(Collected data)
◆ ◆ ◆

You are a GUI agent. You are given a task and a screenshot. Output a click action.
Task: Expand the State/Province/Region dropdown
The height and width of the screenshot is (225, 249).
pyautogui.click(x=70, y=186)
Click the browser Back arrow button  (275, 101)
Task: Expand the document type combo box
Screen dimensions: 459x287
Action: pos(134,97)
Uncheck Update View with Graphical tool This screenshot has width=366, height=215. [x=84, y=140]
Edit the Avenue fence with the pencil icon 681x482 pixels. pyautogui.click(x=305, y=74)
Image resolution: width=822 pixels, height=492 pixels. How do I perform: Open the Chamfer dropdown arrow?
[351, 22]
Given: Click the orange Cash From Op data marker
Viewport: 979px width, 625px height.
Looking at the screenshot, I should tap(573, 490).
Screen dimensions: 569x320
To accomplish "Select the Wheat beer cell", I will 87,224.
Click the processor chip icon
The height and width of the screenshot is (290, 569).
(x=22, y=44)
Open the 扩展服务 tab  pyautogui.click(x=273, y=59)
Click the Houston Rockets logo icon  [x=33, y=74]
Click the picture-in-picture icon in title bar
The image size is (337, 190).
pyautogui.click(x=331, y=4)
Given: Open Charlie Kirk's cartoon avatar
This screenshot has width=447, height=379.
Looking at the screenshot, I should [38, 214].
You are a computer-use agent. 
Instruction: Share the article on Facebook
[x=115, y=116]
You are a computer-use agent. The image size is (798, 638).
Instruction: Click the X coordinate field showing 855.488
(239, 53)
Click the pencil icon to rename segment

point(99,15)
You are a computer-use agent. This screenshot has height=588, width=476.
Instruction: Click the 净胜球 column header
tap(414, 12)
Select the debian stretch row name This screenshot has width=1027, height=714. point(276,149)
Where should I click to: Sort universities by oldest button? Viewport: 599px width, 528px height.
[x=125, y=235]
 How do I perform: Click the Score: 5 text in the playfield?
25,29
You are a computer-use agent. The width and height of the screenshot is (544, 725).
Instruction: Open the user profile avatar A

◆ ◆ ◆

When a line among the entries above contains "Select", copy it.

Expected output =>
To accomplish "Select the Wheat beer cell", I will 87,224.
Select the debian stretch row name This screenshot has width=1027, height=714. point(276,149)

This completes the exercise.